La sfida principale però sarà culturale. La nostra specie homo sapiens ha iniziato la sua storia più di 200.000 anni fa con piccoli gruppi familiari che si aggiravano sperduti in spazi immensi. Dopo la rivoluzione agricola, con l’aumento della produzione e della popolazione, ha cominciato a manifestarsi la spinta a formare città e aggregati politici sempre più grandi, fino al formarsi di grandi imperi, perché ciò aumentava ricchezza e potere. Oggi stiamo giungendo al termine di questo lungo processo di aggregazione, 8 miliardi di persone formano un unico sistema economico che copre per la prima volta l’intero globo. Negli ultimi secoli il mondo si è suddiviso in Stati nazionali su base etnica con lo scopo di regolare la convivenza in un determinato territorio, ora però con la globalizzazione queste formazioni politiche non sono più in grado di svolgere il loro compito perché tutti i principali problemi che abbiamo di fronte sono globali, travalicano le frontiere.

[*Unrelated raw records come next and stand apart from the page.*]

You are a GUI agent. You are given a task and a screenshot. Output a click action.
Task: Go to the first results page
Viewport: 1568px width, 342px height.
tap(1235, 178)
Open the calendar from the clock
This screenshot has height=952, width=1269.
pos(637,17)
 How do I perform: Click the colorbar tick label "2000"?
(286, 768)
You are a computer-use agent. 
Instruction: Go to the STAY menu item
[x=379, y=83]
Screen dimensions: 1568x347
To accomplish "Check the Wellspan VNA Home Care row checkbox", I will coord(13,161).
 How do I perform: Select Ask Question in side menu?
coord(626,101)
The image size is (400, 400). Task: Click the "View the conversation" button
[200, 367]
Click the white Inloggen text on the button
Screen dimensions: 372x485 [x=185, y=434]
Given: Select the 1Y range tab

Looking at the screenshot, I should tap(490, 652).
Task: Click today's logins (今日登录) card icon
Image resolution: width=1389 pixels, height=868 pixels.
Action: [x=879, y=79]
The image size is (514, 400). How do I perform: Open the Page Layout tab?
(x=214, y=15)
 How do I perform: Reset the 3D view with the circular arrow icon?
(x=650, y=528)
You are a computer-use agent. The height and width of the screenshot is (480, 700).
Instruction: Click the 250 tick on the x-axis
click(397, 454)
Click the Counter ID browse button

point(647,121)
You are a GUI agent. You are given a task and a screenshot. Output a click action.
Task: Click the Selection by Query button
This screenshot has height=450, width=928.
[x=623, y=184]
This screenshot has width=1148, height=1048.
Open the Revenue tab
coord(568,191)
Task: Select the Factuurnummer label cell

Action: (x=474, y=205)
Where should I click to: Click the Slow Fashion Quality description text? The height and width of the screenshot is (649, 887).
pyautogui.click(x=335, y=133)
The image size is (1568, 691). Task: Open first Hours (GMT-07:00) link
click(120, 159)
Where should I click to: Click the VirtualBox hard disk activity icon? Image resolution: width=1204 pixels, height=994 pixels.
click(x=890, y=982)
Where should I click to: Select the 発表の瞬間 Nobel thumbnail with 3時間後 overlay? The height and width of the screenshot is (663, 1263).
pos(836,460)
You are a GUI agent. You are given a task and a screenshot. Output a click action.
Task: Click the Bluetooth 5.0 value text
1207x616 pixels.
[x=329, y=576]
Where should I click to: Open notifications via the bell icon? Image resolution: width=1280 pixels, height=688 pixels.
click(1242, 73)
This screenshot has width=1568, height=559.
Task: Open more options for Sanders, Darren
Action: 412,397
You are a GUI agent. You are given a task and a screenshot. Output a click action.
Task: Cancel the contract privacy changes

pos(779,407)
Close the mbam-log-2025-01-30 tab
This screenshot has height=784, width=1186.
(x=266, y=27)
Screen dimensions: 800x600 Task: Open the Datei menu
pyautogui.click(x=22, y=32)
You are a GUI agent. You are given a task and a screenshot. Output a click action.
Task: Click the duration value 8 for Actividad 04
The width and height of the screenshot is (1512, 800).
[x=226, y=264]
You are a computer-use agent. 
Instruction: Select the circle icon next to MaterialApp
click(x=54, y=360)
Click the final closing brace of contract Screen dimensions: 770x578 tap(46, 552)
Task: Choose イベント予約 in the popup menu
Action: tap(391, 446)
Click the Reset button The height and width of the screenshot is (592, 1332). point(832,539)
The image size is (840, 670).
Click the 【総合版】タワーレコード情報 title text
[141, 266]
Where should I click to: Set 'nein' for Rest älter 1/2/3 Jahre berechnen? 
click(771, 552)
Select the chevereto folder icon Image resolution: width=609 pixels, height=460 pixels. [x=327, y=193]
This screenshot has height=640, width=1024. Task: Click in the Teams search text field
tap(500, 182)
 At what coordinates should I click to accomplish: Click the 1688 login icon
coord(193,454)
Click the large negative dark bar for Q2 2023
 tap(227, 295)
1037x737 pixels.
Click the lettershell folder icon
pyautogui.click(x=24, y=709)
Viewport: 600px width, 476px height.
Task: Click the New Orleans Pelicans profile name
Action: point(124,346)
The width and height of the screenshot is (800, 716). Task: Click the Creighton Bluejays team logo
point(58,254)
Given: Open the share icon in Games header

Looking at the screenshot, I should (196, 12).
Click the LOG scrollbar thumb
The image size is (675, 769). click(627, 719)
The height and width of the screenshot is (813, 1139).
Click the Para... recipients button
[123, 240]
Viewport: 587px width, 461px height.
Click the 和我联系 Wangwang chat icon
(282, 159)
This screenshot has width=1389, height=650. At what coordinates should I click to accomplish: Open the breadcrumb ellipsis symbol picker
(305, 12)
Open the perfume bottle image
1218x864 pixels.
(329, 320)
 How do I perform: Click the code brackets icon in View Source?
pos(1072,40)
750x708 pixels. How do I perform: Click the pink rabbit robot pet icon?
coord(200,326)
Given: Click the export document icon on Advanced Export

Con tutta evidenza è necessaria una forma di governo in grado di ordinare la convivenza a livello globale. Per far questo passo decisivo però non basta un accordo tra i grandi del mondo, non sono sufficienti il G7, il G20 e neppure l’assemblea plenaria dell’Onu. Occorre che i popoli superino l’asfittica visione nazionale, sovranista, gretta, ottusamente difensiva e si convincano di essere parenti stretti, di far parte di una tribù globale, devono acquisire la coscienza che nessuno può stare bene e in pace se altri stanno male e in guerra (in particolare se questo stare male è causato almeno in parte dalla nostra bramosia e arroganza). Senza questa coscienza generalizzata nel popolo, la politica non può affrontare i profondi cambiamenti e i sacrifici che saranno necessari per procedere per gradi verso il necessario governo mondiale. La sfida che abbiamo di fronte dunque è molto difficile, forse una delle più difficili che l’umanità abbia dovuto affrontare nella sua storia, e anche esaltante, perché richiede il superamento di limiti e paure ancestrali. Credo però che gli uomini abbiano le capacità e le risorse morali sufficienti per affrontarla: occorrerà solo che scelgano la vita piuttosto che la morte.